A method exposed by the Relay store. Accepts a callback and a snapshot (see lookup). The relay store will call this callback when notify is called, if the data referenced by that snapshot has been updated or invalidated.

Subscription​

GraphQL Subscriptions are a mechanism which allow clients to subscribe to changes in a piece of data from the server, and get notified whenever that data changes.

A GraphQL Subscription looks very similar to a query, with the exception that it uses the subscription keyword:

subscription FeedbackLikeSubscription($input: FeedbackLikeSubscribeData!) {
feedback_like_subscribe(data: $input) {
feedback {
id
like_count
}
}
}

Transaction ID​

A unique id for a given instance of a call to network.execute. This ID will be consistent for the entire duration of a network request. It can be consumed by custom log functions passed to RelayModernEnvironment.

Traversal​

There are four tree traversals that are core to understanding the internal behavior of Relay.

  • Using the normalization AST:
    • When Relay normalizes the payload it receives from the GraphQL server in the Response Normalizer;
    • When Relay reads determines whether there is enough data for to fulfill an operation, in the Data Checker; and
    • When Relay determines what data is no longer accessible during garbage collection, in the Reference Marker.
  • Using the reader AST:
    • When Relay reads data for rendering, in the Reader.

Type​

The GraphQL type of a field is a description of a field on a schema, in terms of what subfields it has, or what it's representation is (String, number, etc.).

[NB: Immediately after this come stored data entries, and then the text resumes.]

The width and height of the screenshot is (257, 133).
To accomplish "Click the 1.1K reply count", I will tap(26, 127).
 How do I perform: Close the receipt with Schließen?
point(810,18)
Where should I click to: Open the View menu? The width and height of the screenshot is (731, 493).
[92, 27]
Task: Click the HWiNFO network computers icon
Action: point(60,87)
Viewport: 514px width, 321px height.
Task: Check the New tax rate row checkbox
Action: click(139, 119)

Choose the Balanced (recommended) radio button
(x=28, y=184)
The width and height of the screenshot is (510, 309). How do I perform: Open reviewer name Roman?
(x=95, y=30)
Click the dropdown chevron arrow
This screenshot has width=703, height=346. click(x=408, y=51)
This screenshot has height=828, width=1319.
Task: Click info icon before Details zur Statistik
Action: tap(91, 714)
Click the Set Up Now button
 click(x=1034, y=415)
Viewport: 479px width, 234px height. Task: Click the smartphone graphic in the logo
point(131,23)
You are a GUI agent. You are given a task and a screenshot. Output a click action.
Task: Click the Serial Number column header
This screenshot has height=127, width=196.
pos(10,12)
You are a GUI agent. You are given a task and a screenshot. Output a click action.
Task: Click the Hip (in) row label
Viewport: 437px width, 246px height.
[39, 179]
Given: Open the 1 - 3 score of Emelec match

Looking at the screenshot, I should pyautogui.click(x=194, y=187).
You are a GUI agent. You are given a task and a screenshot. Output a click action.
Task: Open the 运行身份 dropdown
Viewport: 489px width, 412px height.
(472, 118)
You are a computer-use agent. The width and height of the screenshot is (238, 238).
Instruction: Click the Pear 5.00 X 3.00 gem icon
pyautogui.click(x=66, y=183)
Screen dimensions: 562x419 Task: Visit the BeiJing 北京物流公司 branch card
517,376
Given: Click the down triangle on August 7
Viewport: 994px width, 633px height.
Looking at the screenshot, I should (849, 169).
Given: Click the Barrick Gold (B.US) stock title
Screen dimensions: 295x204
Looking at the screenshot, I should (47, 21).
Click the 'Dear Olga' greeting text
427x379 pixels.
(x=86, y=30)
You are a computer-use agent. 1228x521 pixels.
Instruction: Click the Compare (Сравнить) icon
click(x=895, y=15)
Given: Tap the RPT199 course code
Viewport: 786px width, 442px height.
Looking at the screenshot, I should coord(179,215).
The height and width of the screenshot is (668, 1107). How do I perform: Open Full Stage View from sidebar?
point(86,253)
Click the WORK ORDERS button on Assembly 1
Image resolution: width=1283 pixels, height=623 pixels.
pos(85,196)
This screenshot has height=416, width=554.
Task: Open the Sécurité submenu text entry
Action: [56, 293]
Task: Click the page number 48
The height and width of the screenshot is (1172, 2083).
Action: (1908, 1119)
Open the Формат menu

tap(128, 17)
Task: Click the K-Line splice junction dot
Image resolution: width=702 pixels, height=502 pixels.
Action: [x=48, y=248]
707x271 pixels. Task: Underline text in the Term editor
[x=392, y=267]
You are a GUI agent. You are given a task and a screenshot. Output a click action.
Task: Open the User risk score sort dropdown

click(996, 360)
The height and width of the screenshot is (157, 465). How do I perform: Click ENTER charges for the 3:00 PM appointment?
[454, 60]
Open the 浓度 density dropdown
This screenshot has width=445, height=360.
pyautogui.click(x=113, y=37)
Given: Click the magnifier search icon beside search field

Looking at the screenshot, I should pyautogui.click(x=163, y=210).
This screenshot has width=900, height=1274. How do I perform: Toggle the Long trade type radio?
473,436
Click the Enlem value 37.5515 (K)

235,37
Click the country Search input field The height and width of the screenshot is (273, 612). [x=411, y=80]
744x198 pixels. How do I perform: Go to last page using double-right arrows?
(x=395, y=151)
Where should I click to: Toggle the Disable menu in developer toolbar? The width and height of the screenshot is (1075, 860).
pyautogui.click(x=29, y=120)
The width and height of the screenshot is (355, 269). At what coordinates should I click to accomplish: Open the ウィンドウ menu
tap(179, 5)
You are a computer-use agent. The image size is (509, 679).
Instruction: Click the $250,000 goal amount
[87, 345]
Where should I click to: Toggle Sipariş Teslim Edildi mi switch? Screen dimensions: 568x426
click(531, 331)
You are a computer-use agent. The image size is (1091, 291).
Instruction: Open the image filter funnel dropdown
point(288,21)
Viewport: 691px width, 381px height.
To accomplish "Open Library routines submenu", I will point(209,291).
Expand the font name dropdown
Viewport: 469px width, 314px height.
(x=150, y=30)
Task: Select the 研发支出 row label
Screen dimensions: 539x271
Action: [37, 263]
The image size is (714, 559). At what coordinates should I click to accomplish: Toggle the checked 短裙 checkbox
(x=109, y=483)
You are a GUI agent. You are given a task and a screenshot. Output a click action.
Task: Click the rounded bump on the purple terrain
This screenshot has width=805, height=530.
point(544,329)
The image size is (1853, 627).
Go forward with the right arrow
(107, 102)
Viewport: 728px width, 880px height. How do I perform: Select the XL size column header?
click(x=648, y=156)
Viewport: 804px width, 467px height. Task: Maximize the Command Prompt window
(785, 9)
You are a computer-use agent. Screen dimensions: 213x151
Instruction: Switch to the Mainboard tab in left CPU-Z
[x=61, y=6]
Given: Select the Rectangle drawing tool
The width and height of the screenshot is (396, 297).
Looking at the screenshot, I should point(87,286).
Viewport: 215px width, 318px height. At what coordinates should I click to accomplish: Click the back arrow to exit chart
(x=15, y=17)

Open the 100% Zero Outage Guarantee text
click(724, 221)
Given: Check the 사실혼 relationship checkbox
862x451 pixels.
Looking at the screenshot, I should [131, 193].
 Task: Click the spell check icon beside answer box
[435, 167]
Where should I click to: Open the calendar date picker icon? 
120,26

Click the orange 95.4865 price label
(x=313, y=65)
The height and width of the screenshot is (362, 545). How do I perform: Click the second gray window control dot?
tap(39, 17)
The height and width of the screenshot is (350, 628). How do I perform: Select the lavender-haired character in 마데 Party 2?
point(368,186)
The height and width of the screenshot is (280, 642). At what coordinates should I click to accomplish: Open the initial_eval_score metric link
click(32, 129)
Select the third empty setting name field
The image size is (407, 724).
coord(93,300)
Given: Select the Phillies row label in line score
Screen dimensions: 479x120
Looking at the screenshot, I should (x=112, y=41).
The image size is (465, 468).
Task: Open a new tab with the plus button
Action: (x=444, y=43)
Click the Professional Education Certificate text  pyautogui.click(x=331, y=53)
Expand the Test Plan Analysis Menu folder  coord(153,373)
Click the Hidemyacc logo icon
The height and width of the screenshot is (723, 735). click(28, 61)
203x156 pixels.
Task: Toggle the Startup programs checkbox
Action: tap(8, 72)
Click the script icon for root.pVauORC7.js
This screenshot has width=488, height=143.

See also interface, abstract type and the GraphQL docs for more info.

Type Refinement​

The inclusion of a fragment of particular type in a location only known to potentially implement that type. This allows us to select fields if and only if they are defined on that particular object, and return null otherwise.

For example, node(id: 4) { ... on User { name } }. In this case, we do now know ahead of time whether node(id: 4) is a User. If it is, this fragment will include the user name.

See also abstract type refinement.

Updater​

A callback passed to commitMutation, which provides the application developer with imperative control over the data in the store.

See the documentation and also optimistic updater.

Value​

A single value on a record, such as has_viewer_liked, or name.

Compare with linked record.

Variables​

GraphQL variables are a construct that allows referencing dynamic values inside a GraphQL query. They must be provided when the query is initiated, and can be used throughout nested fragments.

See the variables section of the guided tour and compare with @argumentDefinitions.